The end of financial year is drawing close - are you ready? Have you claimed all your entitlements, or do you not even know what you can claim?
"Sometimes, it's all the little things you do that make the difference. It's true in life, and it also happens to be true for tax planning."
You still have time to consider my top tax tips before the end of financial year. Don't short-change yourself -
Top Ten Tax Tips
Start thinking now about the following:
*** How the major measures announced in the Budget might affect you, the main ones for small business appear to be: A cut of 1.5% in the company tax rate for small businesses A 5% tax discount for unincorporated small businesses. (I suspects this will be applied like the old Entrepreneurs tax offset). In addition small businesses will be able to write off in one year assets valued at up to $20,000 each. The rate cuts means if you can bring forward a claim you are likely to get a greater reward, then claiming the deduction next year when rates are lower. So, with this in mind:
Is there a relevant education course you have been considering, or maybe even subscriptionsto professional journals and memberships to professional associations? Sign up before the end of the financial year.
If you intend travelling for business early next financial year, you could consider booking and paying for the airfares and accommodation before 30 June.
Consider prepaying insurance premiums if they fall in July or August.
Explore the possibility of prepaying rent on your business premises.
If required, purchase assets and equipment, office equipment and motor vehicles. "You could take advantage of the $20,000 instant write off, announce in the budget, prior to 30 June."
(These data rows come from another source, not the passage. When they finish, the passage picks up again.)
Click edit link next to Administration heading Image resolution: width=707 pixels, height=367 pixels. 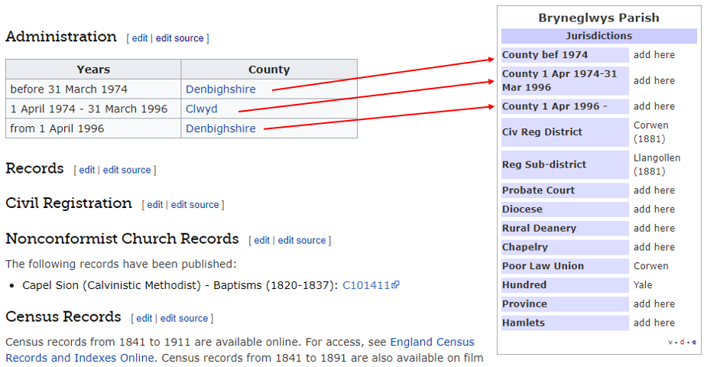[x=139, y=38]
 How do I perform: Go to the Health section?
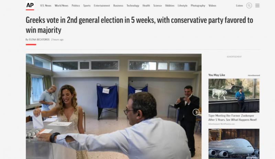tap(146, 5)
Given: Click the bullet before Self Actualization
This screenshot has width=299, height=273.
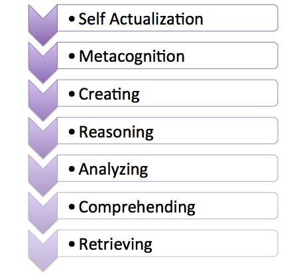Looking at the screenshot, I should tap(72, 19).

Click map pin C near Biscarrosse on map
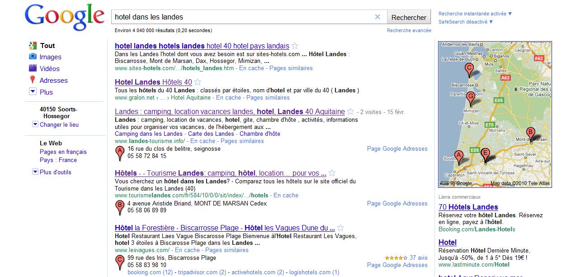(x=469, y=70)
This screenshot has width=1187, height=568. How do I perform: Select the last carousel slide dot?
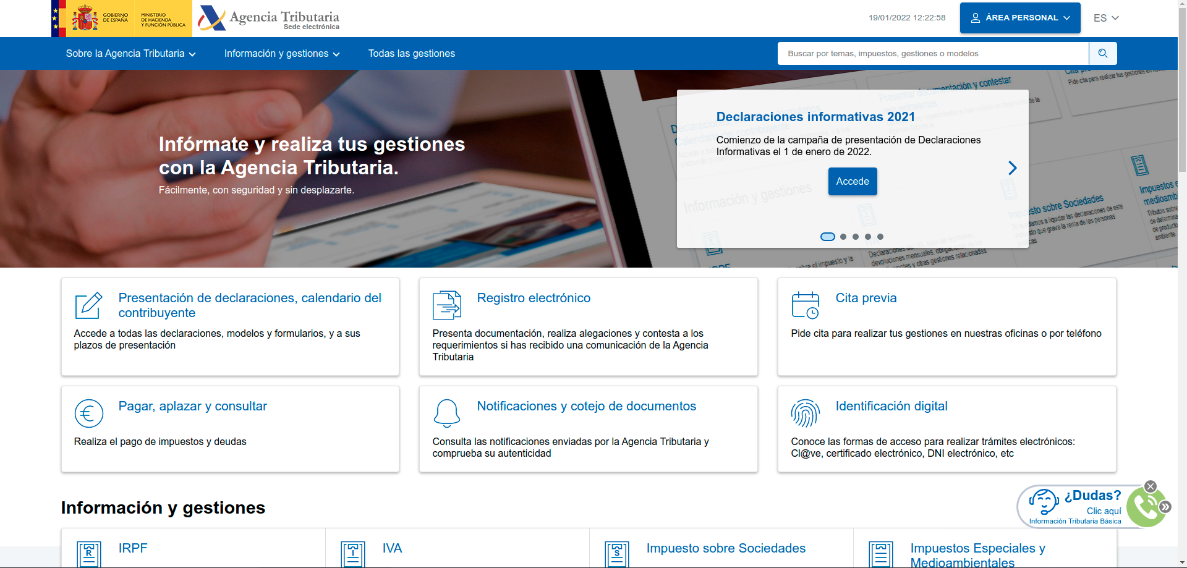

Analyse your debtor's ledger before 30 June to identify bad debts. "Make a genuine attempt to recover the debt by year-end so you can decide whether or not the debt is 'bad'. If so write it off. This will ensure that you don't pay tax on income you didn't receive."
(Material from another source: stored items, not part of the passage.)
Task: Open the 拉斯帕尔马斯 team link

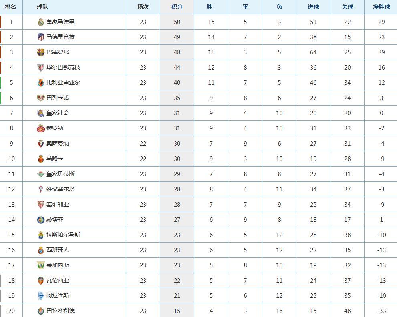Action: point(63,235)
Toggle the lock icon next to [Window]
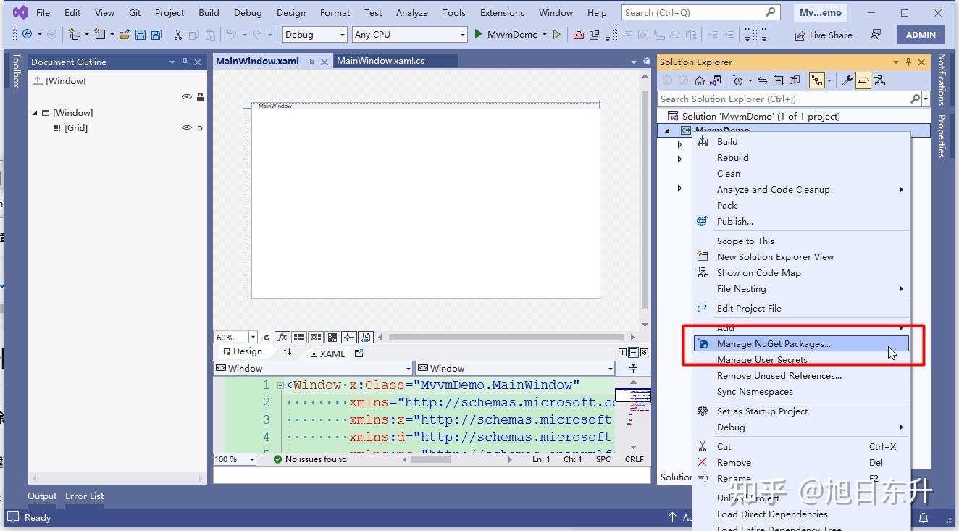Viewport: 959px width, 531px height. click(200, 96)
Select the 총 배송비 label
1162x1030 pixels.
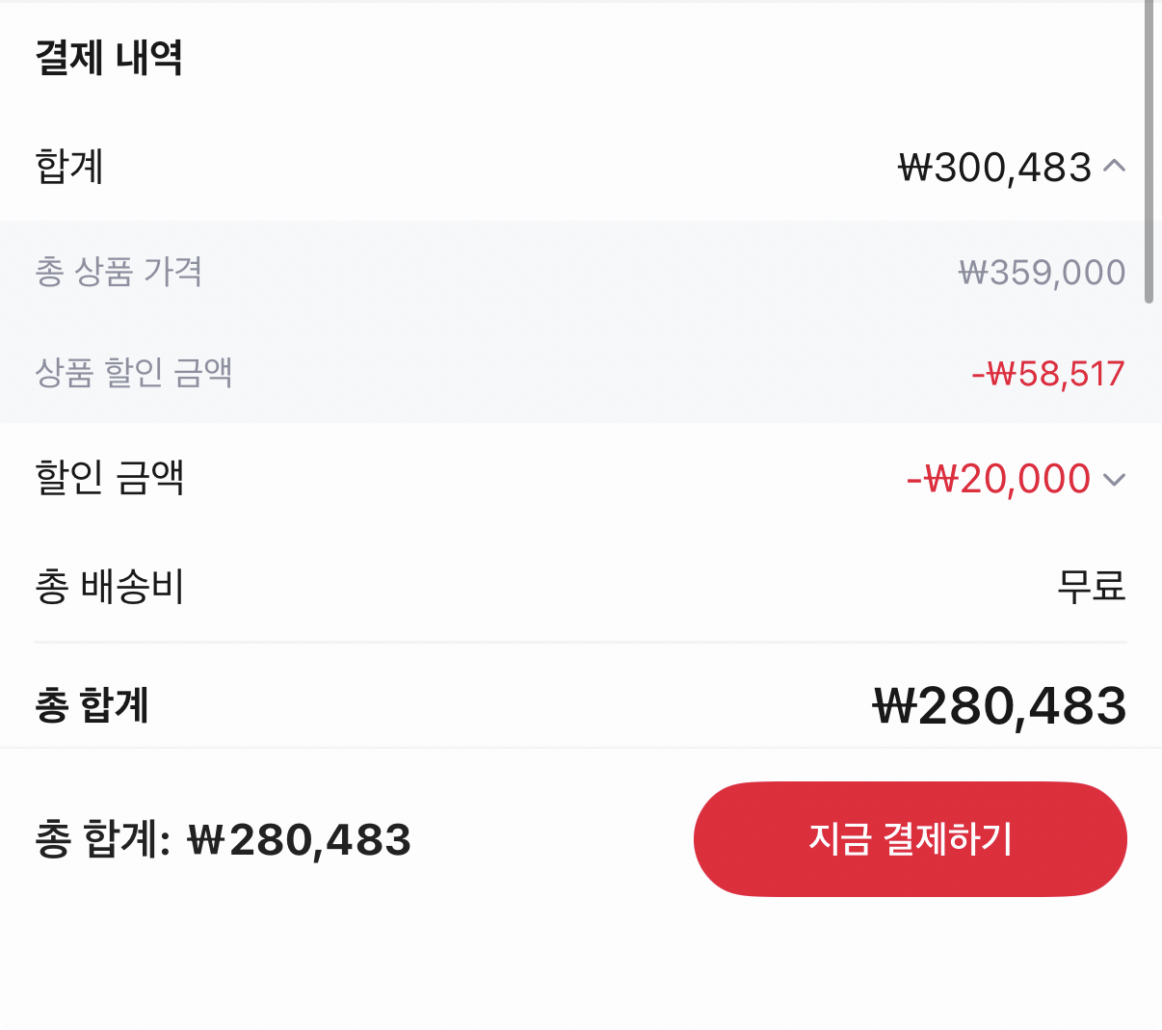(x=109, y=586)
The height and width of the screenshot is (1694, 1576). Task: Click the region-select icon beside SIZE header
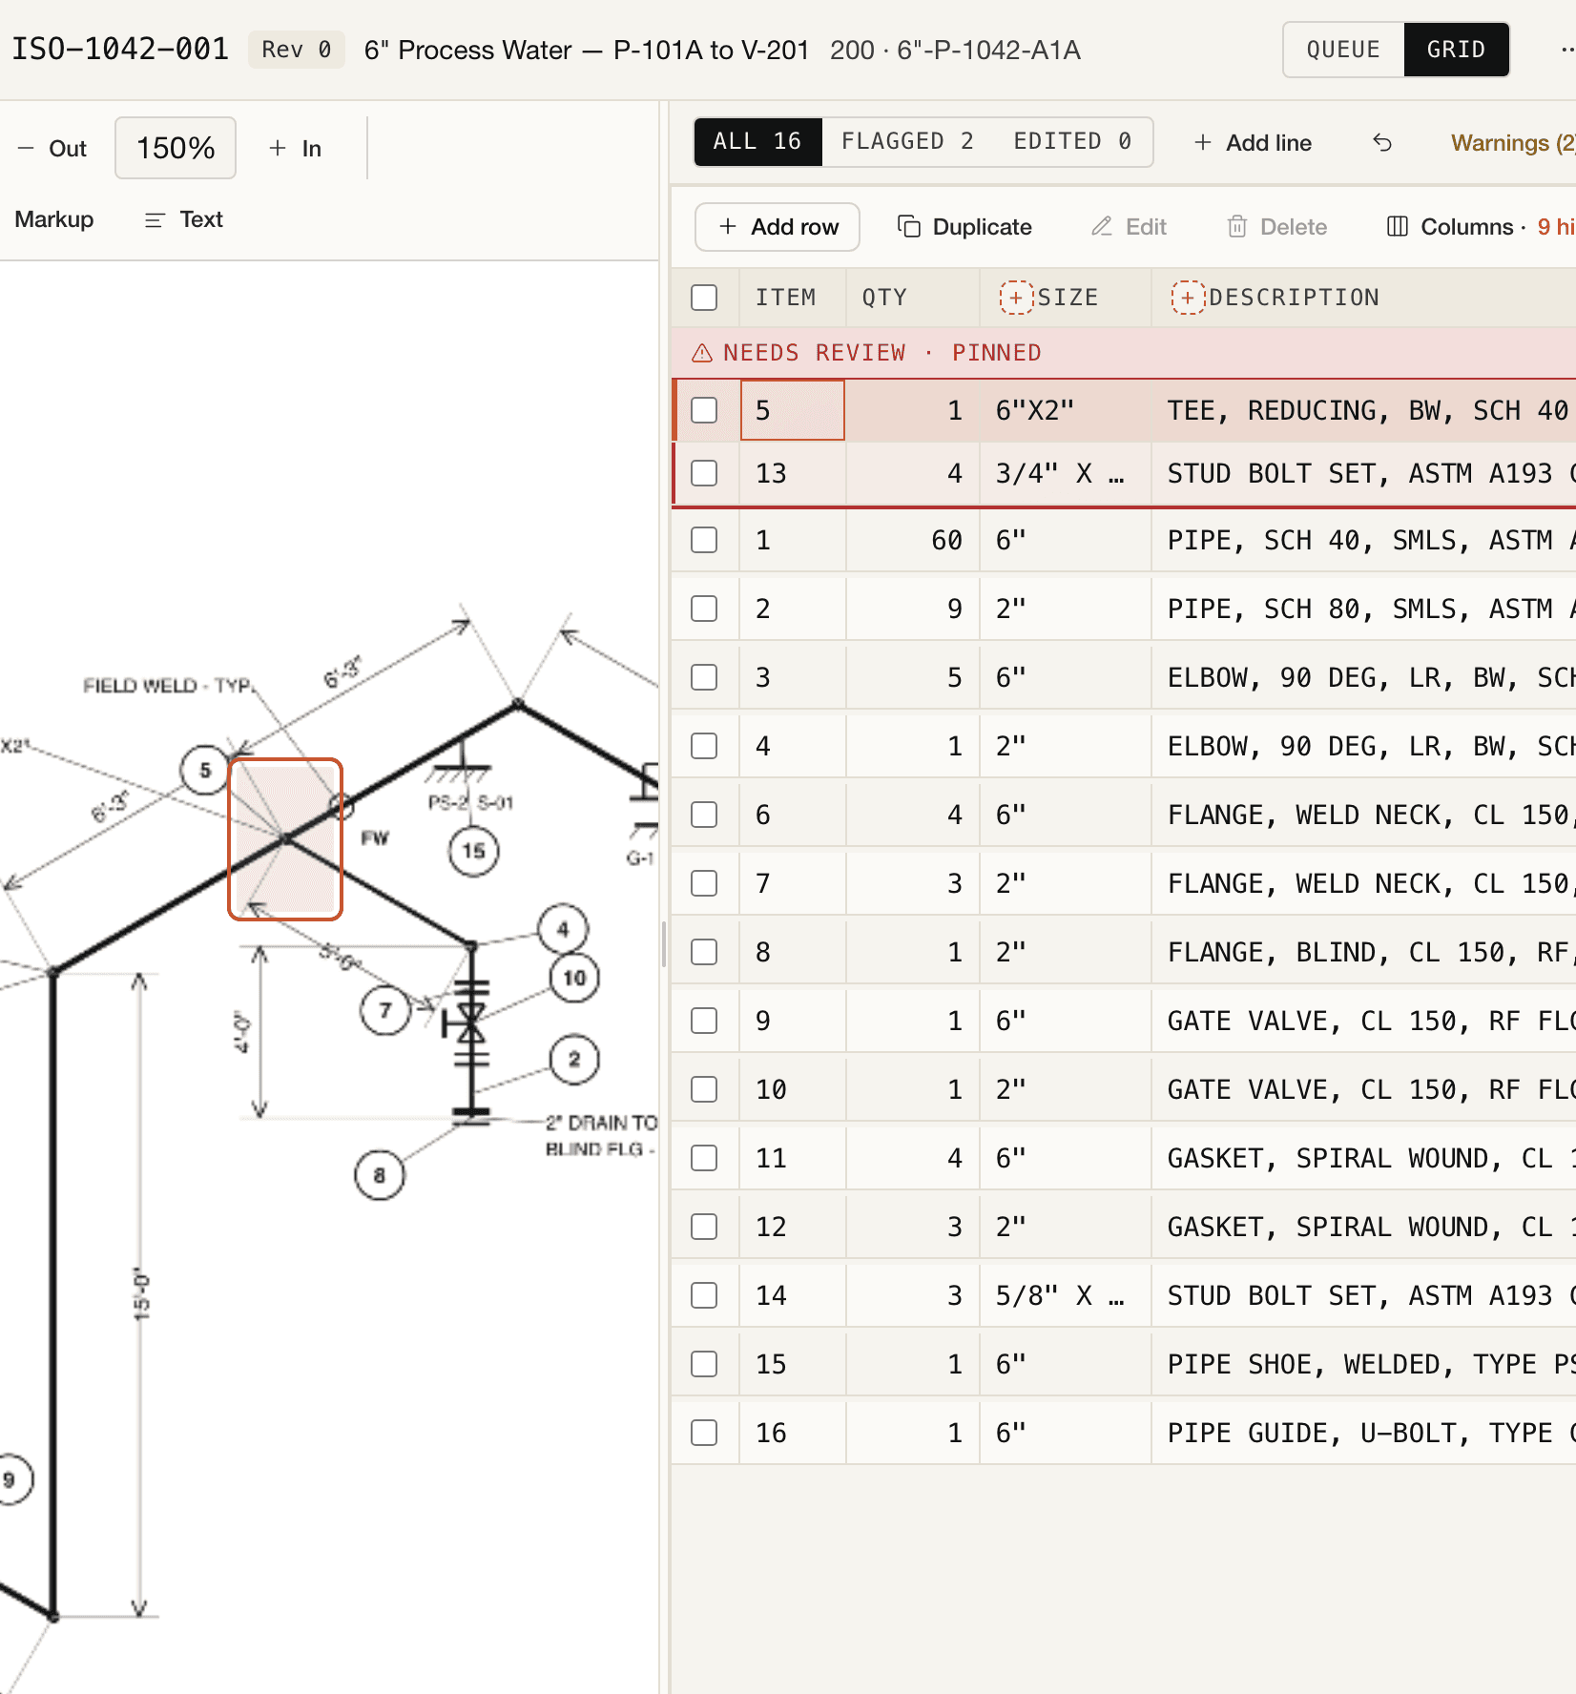pos(1016,298)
Consider repairs to a rental property or business premises.If the repairs are brought forward (i.e. before 30 June) it allows you to write off the expense in this financial year. But beware, Don't confuse 'repairs' with 'improvements and renovations' as these are handled in a different way.
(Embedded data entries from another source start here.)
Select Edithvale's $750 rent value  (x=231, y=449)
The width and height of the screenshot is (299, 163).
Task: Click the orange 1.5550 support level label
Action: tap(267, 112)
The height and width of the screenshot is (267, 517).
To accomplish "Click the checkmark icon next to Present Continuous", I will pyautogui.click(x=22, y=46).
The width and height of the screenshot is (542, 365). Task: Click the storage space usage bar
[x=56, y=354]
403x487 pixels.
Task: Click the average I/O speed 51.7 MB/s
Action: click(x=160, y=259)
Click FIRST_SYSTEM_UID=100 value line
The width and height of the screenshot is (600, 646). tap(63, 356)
Consider super contributions: An individual taxpayer aged 50 or below may make eligible superannuation concessional contributions of up to $30,000 under the current rules. For those over 50 the limit is $35,000. The limit represents the most you can claim as a tax deduction in one year.
For higher income earners the additional 15% tax on super should be considered before making additional contributions. For lower income earners, the government will make a co-contribution equal to 50 cents for every dollar you contribute if your income is below $34,488, up to certain limits.
The little things will also help, like filling up the stationary cupboard, filling the car with fuel, getting that service that is due in July. Do all these before June 30. But when it comes to Motor Vehicle expenses: The way to get the greatest deduction from your motor vehicle is to prepare a log-book, documenting each journey during a continuous 12-week period.
But most important tip: Plan for taxes. Adopt a thorough, tailored tax strategy and budget for your tax each quarter and each year so you don't get caught out. It's not uncommon for business owners without a tax plan to find themselves in arrears with tax debts. Interest charged on your debt can quickly escalate and may become overwhelming - plan for tax bills in your budget, and ensure your budget has an inbuilt plan to minimise your tax.